Christine Leșcu, 19.02.2017, 11:08
Romanian-born writer Herta Muller, who is a member of Romania’s ethnic German community, was granted the Nobel Prize in 2009, which put this community in the limelight in Romania, in particular the Banat Action Group (Aktionsgruppe Banat in German). This was a group of poets Herta Muller used to frequent when she was still living in Romania. Set up in Timisoara in 1972, it consisted of nine members: Rolf Bossert, Werner Kremm, Johann Lippet, Gerhard Ortinau, Anton Sterbling, Albert Bohn, Richard Wagner, Ernest Wichner and William Totok. The group was known for their eccentric literary output, which often clashed with the repressive communist regime of the day. William Totok recalls the Soviet invasion of Czechoslovakia of 1968 had a great impact on the members of the group, who were about 17 years old at the time:
“The invasion came at a time when student movements were staging anti-authoritarian protests in the West. We believed it was possible to change the frozen socialist regime and make it more humane. This wasn’t only a propaganda slogan used by the politicians of the time, but a metaphor we all believed could be achieved in reality. For many people, 1968 was a decisive year. For us, this was the start of our literary activities. The 1970s, with their short-lived liberalisation, also had an impact on the ethnic German literature produced in Romania. 30 people made their debut in some of the publications issued by a number of high schools from Timisoara over two years. 10 of them continued to write for a long time afterwards. In 1972, most of these people had already gone to university. I met them in Timisoara, after finishing my military service. We were all trying to get published. The group was officially born in April 1972, at the headquarters of the Neue Banater Zeitung. After long discussions we signed a kind of protocol. The most prominent and the most active of us, whom we regarded as our ideologist and mentor, was Richard Wagner, who also got his first book published in 1973. The literature we wrote was fairly unambiguous. While we didn’t have any aesthetic or political programme, we agreed to come up with a kind of literature that was different from what had been written before, from proletarian literature. Our work was also different from the literature written by well-established ethnic German writers from Romania, trying instead to align ourselves to the trends in the Federal Republic of Germany, the German Democratic Republic, as well as Austria. It was a challenge for us, a group of young people not yet in our mid 20s and claiming to be Marxist and trying to write Marxist literature. It was also a challenge for the country’s political police, the Securitate, which had never been confronted with such a phenomenon before, that is with writers who described themselves as Marxists and leftists. This is why they didn’t know how to react. They were probably thinking that being Marxists, we were on their side.”
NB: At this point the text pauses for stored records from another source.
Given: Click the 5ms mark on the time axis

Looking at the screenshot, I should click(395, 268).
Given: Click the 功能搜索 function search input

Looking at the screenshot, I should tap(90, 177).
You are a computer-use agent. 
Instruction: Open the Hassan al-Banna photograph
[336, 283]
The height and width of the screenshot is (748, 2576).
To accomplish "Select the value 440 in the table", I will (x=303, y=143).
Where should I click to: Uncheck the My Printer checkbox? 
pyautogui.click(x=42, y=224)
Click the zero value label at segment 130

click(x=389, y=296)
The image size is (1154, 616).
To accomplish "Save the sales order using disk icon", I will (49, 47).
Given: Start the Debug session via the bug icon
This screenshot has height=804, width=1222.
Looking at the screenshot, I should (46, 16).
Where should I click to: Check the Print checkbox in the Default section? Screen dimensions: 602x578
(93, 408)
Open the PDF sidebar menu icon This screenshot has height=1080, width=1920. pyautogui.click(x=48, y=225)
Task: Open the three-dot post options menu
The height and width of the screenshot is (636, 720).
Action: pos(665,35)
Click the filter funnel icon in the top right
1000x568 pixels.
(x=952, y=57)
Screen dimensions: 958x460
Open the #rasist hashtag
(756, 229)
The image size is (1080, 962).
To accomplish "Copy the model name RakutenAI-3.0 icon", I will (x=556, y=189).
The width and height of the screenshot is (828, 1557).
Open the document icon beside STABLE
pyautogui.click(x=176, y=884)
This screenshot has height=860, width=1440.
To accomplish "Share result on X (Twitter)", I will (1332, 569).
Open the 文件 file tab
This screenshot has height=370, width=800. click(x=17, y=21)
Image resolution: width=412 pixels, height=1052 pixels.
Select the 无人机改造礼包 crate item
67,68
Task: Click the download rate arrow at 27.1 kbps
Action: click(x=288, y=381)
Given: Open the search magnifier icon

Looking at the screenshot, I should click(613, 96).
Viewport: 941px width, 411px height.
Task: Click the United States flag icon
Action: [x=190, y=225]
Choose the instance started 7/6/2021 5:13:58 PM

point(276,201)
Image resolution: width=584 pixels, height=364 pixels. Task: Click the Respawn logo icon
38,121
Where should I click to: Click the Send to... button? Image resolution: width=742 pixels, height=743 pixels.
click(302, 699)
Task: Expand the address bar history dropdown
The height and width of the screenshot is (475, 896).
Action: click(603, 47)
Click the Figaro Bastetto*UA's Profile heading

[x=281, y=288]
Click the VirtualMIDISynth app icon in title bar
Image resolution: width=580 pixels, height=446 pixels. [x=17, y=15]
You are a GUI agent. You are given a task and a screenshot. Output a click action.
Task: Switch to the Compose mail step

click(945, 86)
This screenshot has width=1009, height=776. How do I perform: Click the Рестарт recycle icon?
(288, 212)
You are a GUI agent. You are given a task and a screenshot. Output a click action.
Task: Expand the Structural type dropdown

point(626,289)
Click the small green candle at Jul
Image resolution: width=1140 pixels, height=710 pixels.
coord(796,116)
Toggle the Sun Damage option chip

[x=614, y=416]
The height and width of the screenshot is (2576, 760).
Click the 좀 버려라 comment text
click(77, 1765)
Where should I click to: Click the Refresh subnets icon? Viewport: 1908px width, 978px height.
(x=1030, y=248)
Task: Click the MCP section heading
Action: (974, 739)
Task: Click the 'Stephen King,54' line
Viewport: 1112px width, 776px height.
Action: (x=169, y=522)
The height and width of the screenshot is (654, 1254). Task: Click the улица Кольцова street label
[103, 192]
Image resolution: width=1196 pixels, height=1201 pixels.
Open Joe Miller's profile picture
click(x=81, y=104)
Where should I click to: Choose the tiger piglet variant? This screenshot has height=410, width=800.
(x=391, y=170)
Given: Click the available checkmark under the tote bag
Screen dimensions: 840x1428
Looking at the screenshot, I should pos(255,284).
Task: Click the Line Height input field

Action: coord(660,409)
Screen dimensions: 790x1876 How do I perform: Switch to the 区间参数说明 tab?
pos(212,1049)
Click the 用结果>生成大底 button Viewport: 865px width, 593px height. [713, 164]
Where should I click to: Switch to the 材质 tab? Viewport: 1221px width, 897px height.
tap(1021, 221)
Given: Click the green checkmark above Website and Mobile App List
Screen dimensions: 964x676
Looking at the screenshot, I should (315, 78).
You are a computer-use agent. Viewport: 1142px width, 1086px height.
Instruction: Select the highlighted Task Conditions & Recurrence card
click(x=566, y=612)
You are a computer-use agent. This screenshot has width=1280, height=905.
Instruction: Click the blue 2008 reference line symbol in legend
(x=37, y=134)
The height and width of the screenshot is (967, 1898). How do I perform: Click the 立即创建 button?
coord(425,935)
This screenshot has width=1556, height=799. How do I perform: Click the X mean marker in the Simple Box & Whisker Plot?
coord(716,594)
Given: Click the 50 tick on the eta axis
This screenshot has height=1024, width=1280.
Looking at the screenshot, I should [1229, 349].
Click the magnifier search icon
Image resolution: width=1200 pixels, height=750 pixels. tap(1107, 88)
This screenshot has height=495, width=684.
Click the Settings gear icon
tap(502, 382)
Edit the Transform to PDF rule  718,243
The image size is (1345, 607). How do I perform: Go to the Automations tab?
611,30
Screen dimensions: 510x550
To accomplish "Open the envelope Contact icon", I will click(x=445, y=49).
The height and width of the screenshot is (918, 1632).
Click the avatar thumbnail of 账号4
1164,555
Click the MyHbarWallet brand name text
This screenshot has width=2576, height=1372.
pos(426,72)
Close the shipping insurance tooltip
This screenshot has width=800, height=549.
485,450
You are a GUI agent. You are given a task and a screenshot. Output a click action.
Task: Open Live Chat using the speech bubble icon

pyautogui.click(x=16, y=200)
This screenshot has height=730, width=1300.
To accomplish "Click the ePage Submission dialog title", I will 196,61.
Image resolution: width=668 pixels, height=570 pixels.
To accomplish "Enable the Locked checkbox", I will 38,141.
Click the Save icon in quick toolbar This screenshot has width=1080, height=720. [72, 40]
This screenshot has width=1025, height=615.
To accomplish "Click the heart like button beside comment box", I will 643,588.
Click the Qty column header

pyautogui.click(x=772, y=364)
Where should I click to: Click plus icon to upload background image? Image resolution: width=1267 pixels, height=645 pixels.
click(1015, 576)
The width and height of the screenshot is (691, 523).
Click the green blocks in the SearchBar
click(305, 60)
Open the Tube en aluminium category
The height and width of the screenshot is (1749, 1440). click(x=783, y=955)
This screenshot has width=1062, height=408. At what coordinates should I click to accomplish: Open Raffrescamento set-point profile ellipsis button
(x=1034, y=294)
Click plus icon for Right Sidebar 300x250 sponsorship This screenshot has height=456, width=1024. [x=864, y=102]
The Securitate was, however, keeping a close eye on these young people. 1974 saw the first and last mention of the collective term “the Banat Action Group” in the fourth issue of the Neue Literatur magazine. Unshelved by the Securitate, the publication cemented the reputation of the nine writers as producers of “formalist, negativistic and double-meaning texts” William Totok explains:
“This issue set in motion an entire repressive campaign which culminated with our arrest in 1975 and the dismantling of the group. We were considered subversive and more dangerous than we really were. After 1977, what was left of the Action Group became part of the official literary community in Timisoara. At this time, our activity was in fact 15 times more serious than what we’d done before. We got unbelievable texts published in newspapers, anthologies and books published until 1984 or 1985, when we were banned from publishing.”
Arrested and placed under investigation by the Securitate in 1975, the group’s members were released shortly afterwards, with the exception of William Totok, who remained in prison for nine more months. In the meantime, the Banat Action group had been dismantled. Its members stayed in the country until the mid-1980s, when they emigrated to the Federal Republic of Germany, with the exception of Werner Kremm.